In that regard, “Violation” is quick to signal that further distress is on the way for the young woman, when seemingly pleasant conversations between the two sisters turn into pressure-cooker exchanges of rivalry about their respective childhoods. A sense of Haneke-esque unsafeness and bitterness sinks into the atmosphere hanging over the quartet, also reminiscent of the acrimony felt in the recently released horror “The Rental,” where distrust among siblings was also a front-and-center theme. But despite that resemblance, “Violation” shows no interest in telling its story in a similarly conventional fashion, an ambition the filmmakers fulfill with some success through their nonlinear style, intricately assembled by editor Gabriella Wallace.

Honestly, it’s a bit confusing at first when sudden cuts occur between clusters of scenes that follow Miriam as she interacts with the rest of the group. Initially, these loosely chaptered installments, separated by cinematographer Adam Crosby’s brooding, often surreal nature shots of eerily dusky blues, don’t seem to follow any sort of chronology or logic. Slowly, however, the film reveals a method to its madness — one that’s perhaps a bit too laborious for its own good, too packed with heavy-handed visual symbols.
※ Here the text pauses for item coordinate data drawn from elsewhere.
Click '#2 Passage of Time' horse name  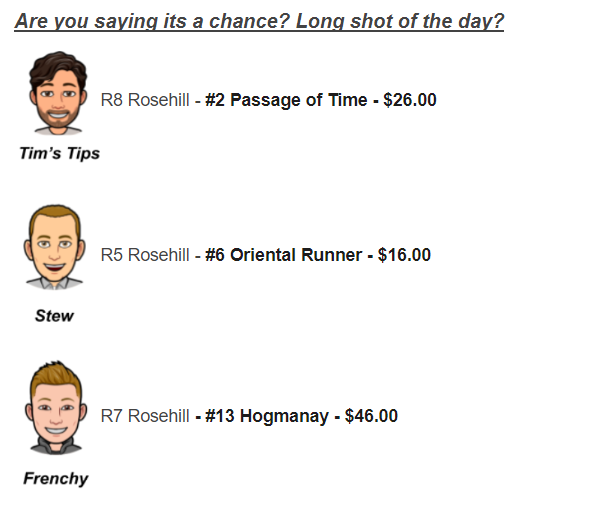point(286,100)
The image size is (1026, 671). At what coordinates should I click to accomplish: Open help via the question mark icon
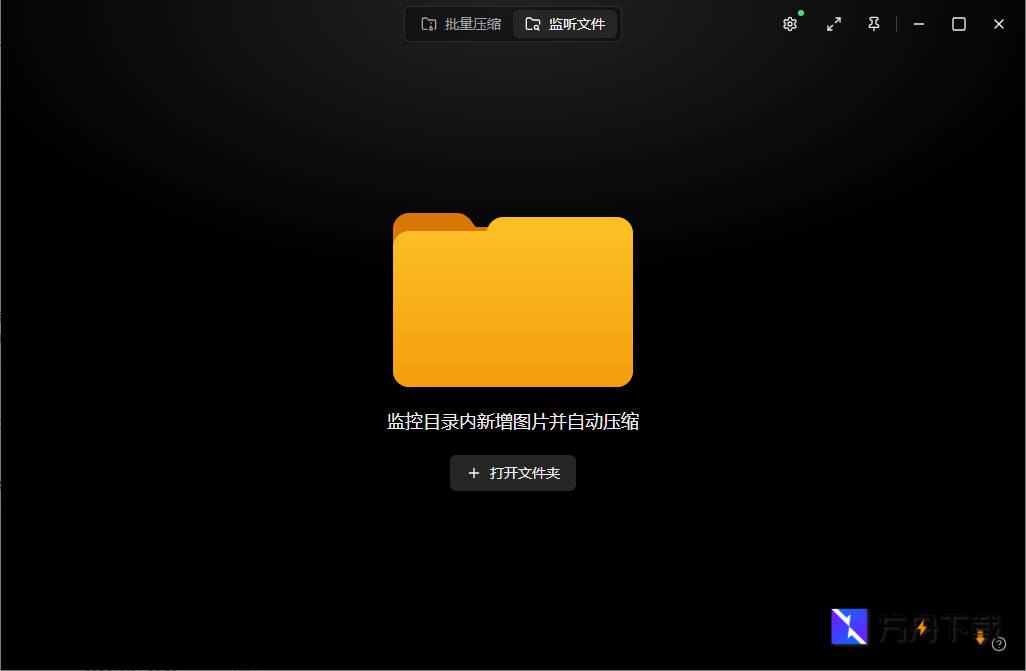pos(998,644)
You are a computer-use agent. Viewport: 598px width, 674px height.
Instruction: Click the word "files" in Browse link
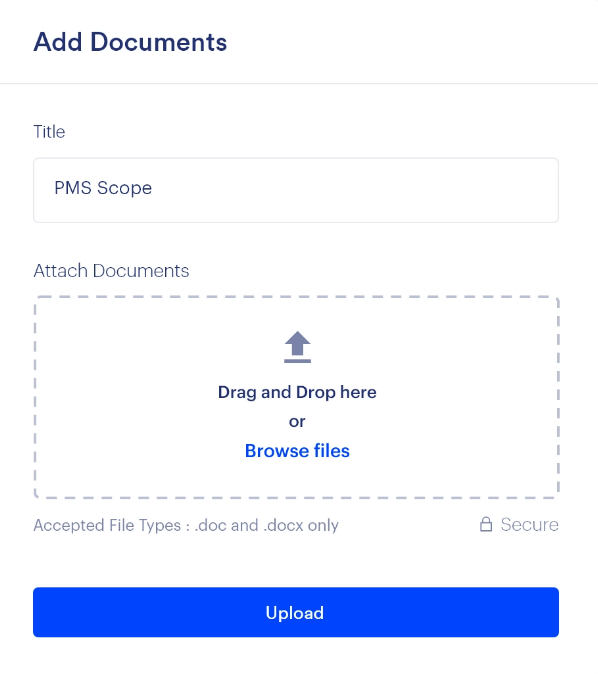click(x=331, y=451)
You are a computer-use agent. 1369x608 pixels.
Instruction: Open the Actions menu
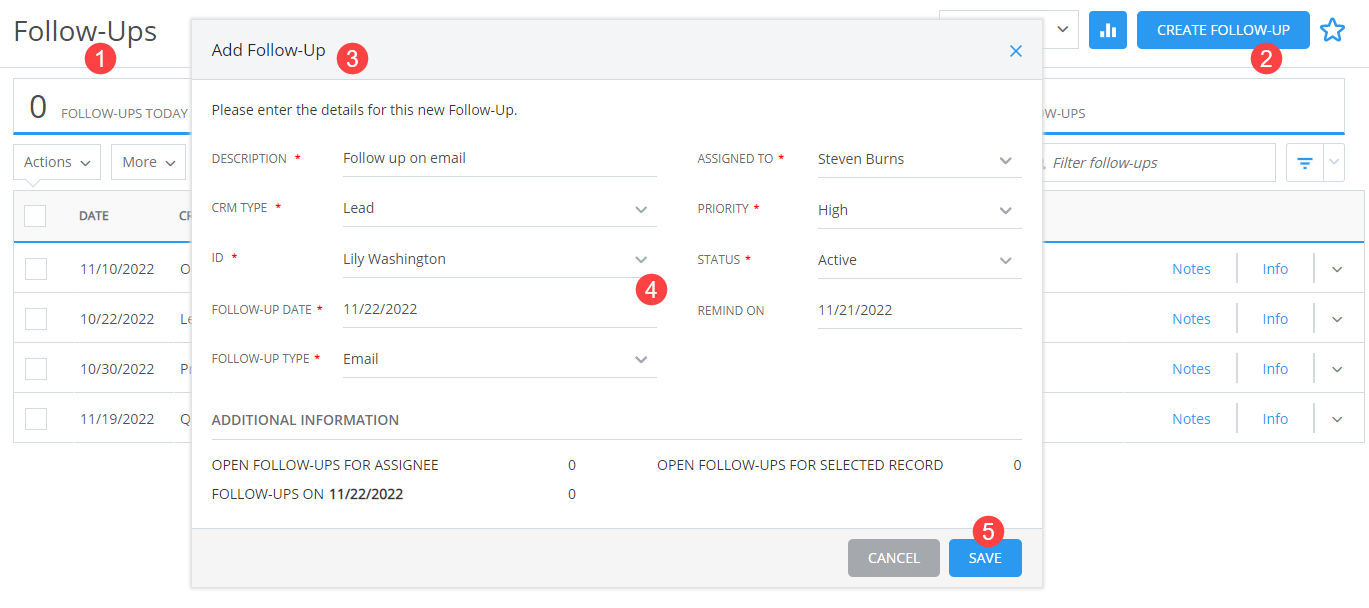click(56, 162)
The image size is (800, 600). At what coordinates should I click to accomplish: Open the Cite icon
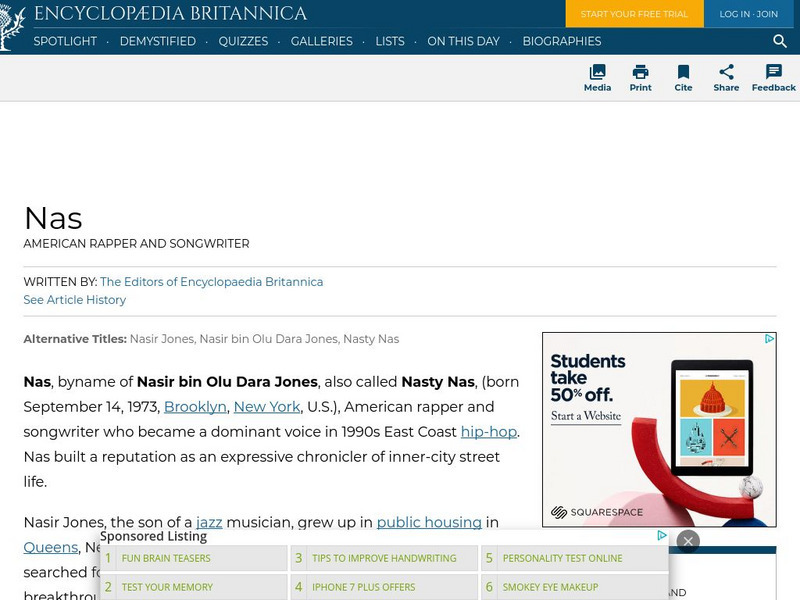coord(684,78)
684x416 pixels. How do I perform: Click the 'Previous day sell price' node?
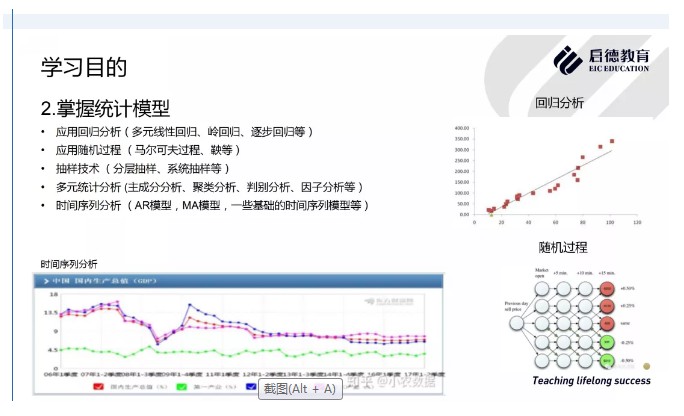(x=515, y=324)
There are basically two interwoven timelines here separated by an unidentified number of days, as well as a shocking main event that helps the viewer piece the events together. The sisters both love each other, but are wary of one another too, with a resentful Greta often reminding Miriam her tendency to put her in a compromising situation when she insists on playing a hero. Meanwhile, Caleb — the one character the story somehow abandons — is unhappy in his cold, sexless marriage. Elsewhere, there seems to be some sort of energy or sexual chemistry between Miriam and Dylan. She actively fights it while Dylan, an easy chatterbox with an alarming interest in hunting, entertains the idea.

The gruesome details of the film’s deeply unsettling revenge sequence are best left unspoiled, although some necessary warnings around sisterly betrayal, rape and extreme, bloody body horror should be noted all the same. Though what’s provocative about “Violation” isn’t the presence of these triggers, but the way it handles them, knowing that real-life sexual perils are as likely to crop up within one’s close, trusted circle as they are in the company of strangers. Moreover, the film’s visual priorities decisively keep female exploitation at bay, an ugly cliché that habitually pollutes the rape-revenge subgenre which often falsely parades as feminist empowerment. Like Jennifer Kent’s masterful outlier “The Nightingale,” “Violation” sees sexual assault as an act of outermost humiliation, with its often-intimate camera insisting to focus on the victim’s out-of-body shame.

Sims-Fewer and Mancinelli are not nearly as sophisticated as Kent in their attempt to examine the cost of an eye-for-an-eye retribution. But through her performance of stupendous physical and emotional strength and vulnerability, Sims-Fewer wears her trauma so convincingly that by the end of it all, her pain sneaks up on you as if it’s your own.